Stored items
*** Begin section ***

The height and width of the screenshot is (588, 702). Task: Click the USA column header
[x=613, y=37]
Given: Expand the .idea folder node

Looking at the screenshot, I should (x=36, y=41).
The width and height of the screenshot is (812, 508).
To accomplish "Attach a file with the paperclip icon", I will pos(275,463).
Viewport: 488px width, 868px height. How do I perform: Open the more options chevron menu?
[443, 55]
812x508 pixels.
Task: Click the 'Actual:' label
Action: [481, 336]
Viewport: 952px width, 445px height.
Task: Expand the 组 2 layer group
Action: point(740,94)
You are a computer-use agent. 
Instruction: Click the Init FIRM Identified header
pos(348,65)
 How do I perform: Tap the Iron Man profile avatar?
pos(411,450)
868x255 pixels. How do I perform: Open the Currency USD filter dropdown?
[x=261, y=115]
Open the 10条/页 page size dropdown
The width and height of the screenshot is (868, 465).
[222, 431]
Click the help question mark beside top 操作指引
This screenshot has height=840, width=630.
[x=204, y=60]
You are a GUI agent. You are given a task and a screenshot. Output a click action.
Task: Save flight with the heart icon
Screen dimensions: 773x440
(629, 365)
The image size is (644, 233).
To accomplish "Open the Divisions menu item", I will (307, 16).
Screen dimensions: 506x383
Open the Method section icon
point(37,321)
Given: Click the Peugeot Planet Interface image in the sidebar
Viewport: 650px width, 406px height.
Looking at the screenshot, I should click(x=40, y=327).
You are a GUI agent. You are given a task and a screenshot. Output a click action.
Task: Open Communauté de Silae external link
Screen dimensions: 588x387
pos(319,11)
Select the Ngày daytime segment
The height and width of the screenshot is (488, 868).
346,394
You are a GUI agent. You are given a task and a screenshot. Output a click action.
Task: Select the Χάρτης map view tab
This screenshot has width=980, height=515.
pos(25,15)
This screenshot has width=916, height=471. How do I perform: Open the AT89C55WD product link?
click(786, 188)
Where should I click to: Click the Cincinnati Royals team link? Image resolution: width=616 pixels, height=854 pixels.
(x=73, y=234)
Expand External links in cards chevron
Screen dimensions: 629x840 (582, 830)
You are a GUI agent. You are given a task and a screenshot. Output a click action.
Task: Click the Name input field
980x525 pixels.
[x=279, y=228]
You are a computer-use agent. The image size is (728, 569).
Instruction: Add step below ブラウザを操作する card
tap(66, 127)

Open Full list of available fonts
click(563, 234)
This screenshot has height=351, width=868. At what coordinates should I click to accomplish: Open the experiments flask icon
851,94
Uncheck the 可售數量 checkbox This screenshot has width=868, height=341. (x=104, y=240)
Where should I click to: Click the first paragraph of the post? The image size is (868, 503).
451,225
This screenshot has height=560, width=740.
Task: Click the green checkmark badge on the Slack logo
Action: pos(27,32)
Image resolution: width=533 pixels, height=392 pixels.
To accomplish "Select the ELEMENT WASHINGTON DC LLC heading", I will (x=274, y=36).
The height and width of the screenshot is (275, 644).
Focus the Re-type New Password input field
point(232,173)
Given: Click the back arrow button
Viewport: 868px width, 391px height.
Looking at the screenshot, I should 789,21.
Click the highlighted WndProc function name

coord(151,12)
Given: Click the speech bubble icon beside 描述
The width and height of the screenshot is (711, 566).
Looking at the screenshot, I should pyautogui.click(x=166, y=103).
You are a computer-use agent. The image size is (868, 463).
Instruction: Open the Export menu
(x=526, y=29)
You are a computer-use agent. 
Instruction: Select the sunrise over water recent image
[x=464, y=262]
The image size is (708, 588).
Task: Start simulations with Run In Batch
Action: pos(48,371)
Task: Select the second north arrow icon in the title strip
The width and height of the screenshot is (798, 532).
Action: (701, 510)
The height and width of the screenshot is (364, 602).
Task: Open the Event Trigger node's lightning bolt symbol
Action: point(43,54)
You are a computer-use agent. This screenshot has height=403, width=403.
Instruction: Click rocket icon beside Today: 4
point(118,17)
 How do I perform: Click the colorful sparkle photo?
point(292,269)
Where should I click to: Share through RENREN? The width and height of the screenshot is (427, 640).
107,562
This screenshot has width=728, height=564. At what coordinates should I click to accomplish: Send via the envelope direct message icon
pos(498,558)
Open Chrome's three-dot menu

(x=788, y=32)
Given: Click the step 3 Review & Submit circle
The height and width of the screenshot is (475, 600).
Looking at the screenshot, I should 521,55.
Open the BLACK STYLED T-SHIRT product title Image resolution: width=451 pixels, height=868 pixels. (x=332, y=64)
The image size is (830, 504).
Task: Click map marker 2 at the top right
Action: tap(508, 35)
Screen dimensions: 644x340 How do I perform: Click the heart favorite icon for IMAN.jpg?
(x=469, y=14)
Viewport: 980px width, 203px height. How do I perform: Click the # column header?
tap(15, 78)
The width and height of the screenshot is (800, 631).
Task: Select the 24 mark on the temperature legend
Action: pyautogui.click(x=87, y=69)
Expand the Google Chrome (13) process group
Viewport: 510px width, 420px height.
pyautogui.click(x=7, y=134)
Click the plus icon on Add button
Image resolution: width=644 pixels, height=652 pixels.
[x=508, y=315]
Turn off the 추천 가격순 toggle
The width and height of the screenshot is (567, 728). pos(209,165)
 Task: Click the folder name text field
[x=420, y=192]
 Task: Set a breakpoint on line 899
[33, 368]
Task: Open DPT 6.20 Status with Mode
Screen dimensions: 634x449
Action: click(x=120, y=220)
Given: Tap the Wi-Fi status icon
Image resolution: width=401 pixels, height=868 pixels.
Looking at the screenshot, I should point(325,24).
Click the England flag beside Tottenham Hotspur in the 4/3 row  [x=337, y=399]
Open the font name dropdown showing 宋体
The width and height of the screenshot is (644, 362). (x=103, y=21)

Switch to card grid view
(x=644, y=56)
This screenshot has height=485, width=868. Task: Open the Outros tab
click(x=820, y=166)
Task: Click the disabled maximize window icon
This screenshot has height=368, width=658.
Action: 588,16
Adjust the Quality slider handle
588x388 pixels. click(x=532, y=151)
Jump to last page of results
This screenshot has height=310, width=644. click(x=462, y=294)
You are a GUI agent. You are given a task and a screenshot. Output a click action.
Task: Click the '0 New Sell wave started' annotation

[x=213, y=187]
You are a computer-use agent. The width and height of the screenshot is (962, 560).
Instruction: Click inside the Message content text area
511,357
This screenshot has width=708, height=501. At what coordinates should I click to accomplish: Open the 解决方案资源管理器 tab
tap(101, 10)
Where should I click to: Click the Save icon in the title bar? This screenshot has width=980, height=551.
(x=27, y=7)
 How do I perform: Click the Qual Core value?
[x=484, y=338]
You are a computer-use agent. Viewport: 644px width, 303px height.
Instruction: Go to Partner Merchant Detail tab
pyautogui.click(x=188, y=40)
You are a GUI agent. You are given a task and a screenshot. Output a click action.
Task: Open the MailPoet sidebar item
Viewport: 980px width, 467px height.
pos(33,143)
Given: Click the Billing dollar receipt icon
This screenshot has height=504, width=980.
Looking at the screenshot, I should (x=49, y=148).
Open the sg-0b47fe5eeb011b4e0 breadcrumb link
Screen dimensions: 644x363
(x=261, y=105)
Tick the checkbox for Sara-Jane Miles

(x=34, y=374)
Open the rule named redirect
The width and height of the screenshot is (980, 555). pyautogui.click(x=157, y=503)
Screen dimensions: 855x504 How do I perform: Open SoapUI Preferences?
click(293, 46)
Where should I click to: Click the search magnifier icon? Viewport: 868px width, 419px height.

*** End section ***

WORK REQUIRED
Return only the part of the records above that opens with the line containing "Open the Method section icon" and closes with the line containing "Task: Open Communauté de Silae external link", ends included.

REPLY
Open the Method section icon
point(37,321)
Given: Click the Peugeot Planet Interface image in the sidebar
Viewport: 650px width, 406px height.
Looking at the screenshot, I should click(x=40, y=327).
You are a GUI agent. You are given a task and a screenshot. Output a click action.
Task: Open Communauté de Silae external link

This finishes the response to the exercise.